**TEXT**:
These findings lend support to alcohol, particularly at dependent levels, being a causal determinant of telomere length.
These findings provide another piece of information in the arsenal of clinicians seeking to persuade patients of the harmful effects of alcohol.
Shortened telomeres are proposed as causal risk factors for a number of age-related diseases like Alzheimer’s disease. Furthermore, the dose of alcohol is important – even reducing alcohol use could have benefits.

Author

A. Topiwala, B. Taschler, K. P. Ebmeier, S. Smith, H. Zhou, D. F. Levey, V. Codd, N. J. Samani, J. Gelernter, T. E. Nichols & S. Burgess

Citation

Topiwala, A. (e-mail: anya.topiwala@bdi.ox.ac.uk), Taschler, B., Ebmeier, K.P. et al. Alcohol consumption and telomere length: Mendelian randomization clarifies alcohol’s effects. Mol Psychiatry (2022). https://doi.org/10.1038/s41380-022-01690-9


Source
Molecular Psychiatry (2022)
Release date
26/07/2022

Alcohol consumption and telomere length: Mendelian randomization clarifies alcohol’s effects

Research article

Abstract

Alcohol’s impact on telomere length, a proposed marker of biological aging, is unclear.

The researchers performed the largest observational study to date (in n = 245,354 UK Biobank participants) and compared findings with Mendelian randomization (MR) estimates.

Two-sample MR used data from 472,174 participants in a recent genome-wide association study (GWAS) of telomere length.

Genetic variants were selected on the basis of associations with alcohol consumption (n = 941,280) and alcohol use disorder (AUD) (n = 57,564 cases). Non-linear MR employed UK Biobank individual data.

MR analyses suggested a causal relationship between alcohol traits, more strongly for AUD, and telomere length.

Higher genetically-predicted AUD was associated with shorter telomere length. There was a weaker association with genetically-predicted alcoholic drinks weekly.

Results were consistent across methods and independent from smoking. Non-linear analyses indicated a potential threshold relationship between alcohol and telomere length.

The findings indicate that alcohol consumption may shorten telomere length. There are implications for age-related diseases.

What is a telomere?

A telomere is a region of repetitive DNA sequences at the end of a chromosome.

Telomeres protect the ends of chromosomes from becoming frayed or tangled. Each time a cell divides, the telomeres become slightly shorter.

Eventually, they become so short that the cell can no longer divide successfully, and the cell dies.

NIH, National Human Genome Research Institute, USA

Telomere length is considered a potential biological marker of aging. These repetitive nucleotide sequences, together with associated protein complexes, form a ‘cap’ at the ends of chromosomes, protecting them from damage. As a cell’s replicative machinery cannot completely copy the ends of chromosomes, 50–100 base pairs are lost at each division. Telomere attrition therefore occurs with increasing cellular age. Critically short telomeres trigger cell death or replicative senescence, or occasionally continued division, mutation and genetic aberrations.

**ACTIVITY**: Extend the article on alcohol and telomere length, beginning right after its final sentence.

Saved data entries:
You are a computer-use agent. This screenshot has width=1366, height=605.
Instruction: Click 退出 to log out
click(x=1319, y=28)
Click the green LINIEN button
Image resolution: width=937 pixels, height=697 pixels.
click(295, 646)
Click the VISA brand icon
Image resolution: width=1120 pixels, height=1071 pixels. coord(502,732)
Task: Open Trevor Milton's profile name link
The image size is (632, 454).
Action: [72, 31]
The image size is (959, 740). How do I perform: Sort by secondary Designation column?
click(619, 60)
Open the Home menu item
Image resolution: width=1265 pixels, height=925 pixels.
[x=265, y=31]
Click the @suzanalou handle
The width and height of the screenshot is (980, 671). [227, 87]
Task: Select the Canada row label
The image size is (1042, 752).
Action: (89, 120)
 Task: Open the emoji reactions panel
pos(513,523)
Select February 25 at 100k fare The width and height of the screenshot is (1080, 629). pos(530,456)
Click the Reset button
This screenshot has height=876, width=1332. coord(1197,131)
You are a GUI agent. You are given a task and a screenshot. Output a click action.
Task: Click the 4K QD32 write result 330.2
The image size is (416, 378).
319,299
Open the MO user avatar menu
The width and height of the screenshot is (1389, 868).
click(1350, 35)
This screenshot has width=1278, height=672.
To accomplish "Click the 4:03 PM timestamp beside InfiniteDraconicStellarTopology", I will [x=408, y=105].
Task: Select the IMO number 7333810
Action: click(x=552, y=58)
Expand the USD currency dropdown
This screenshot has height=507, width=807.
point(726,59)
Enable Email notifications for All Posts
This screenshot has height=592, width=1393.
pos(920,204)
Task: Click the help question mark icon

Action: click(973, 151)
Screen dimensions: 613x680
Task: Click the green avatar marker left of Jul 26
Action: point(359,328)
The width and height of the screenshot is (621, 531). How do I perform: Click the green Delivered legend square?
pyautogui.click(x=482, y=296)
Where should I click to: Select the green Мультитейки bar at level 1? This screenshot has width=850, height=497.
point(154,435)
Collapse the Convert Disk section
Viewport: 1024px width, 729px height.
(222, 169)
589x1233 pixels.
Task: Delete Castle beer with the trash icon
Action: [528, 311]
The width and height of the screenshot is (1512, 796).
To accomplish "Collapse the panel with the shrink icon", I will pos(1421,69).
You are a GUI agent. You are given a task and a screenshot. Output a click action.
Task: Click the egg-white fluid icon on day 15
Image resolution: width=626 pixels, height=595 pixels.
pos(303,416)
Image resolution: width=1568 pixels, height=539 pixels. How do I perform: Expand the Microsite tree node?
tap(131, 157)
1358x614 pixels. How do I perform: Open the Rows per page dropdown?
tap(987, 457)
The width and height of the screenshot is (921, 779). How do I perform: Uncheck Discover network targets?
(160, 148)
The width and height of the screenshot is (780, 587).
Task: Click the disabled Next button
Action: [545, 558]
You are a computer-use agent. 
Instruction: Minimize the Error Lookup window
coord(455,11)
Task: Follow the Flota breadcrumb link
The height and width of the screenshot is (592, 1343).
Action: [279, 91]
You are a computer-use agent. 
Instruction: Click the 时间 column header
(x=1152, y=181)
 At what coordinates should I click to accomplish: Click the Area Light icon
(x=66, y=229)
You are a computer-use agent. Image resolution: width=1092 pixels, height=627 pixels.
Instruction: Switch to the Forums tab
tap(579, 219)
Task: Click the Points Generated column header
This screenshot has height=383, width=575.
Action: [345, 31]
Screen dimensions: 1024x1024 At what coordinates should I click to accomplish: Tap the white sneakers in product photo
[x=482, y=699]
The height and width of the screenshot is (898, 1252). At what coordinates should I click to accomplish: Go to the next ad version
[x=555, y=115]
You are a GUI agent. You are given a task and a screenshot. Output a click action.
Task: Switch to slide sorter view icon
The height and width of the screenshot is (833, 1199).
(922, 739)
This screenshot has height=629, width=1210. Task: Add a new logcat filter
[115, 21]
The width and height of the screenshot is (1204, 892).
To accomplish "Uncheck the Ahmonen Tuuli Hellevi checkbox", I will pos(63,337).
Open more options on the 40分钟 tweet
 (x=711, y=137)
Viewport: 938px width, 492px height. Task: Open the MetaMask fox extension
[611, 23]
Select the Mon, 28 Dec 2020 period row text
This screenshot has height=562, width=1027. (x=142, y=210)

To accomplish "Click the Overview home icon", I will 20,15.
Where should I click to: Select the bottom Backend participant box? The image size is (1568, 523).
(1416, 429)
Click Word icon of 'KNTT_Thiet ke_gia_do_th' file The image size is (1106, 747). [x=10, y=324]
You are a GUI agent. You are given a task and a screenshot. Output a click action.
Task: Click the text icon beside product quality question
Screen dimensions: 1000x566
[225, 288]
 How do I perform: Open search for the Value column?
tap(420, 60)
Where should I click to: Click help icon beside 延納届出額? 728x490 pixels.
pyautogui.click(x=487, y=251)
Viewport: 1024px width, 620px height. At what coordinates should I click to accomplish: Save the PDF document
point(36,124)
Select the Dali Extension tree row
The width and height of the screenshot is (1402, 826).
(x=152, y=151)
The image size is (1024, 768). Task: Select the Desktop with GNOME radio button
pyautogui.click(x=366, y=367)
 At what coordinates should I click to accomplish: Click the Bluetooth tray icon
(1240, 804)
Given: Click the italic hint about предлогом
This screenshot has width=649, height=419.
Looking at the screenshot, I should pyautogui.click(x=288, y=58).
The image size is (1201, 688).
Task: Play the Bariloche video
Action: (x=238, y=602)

**RESPONSE FOR THIS EXERCISE**:
Epidemiologically, shorter leucocyte telomere length (LTL) has been linked to several aging-related diseases including Alzheimer’s disease, cancer, and coronary artery disease. Telomere length is partly heritable and linked to sex, ethnicity, and paternal age, but has also been linked to environmental and lifestyle factors, including exercise, smoking, and alcohol consumption.

Key findings

The researchers observed consistent associations between two alcohol phenotypes, alcohol consumption and alcohol use disorder (AUD), and shorter telomere length.

Alcohol consumption and alcohol use disorder are distinct phenotypes, with only partial overlap in their genetic associations. 

The evidence in support of a causal effect of alcohol consumption on telomere length was weaker than that for AUD.

To contextualize the effect size, in the observational analysis, consuming more than 29 units (>232 g ethanol, ca. ten 250 ml glasses of 14% alcohol by volume (ABV) wine) of alcohol weekly compared to <6 units (~ two 250 ml glass of wine) was equivalent to 1–2 years of age-related change on telomere length.

Significant associations between genetically-predicted alcohol and telomere length were only found in current drinkers, providing support that the only path from the genetic variants to LTL is through alcohol.

These findings lend support to alcohol, particularly at dependent levels, being a causal determinant of telomere length.

These findings provide another piece of information in the arsenal of clinicians seeking to persuade patients of the harmful effects of alcohol.

Shortened telomeres are proposed as causal risk factors for a number of age-related diseases like Alzheimer’s disease. Furthermore, the dose of alcohol is important – even reducing alcohol use could have benefits.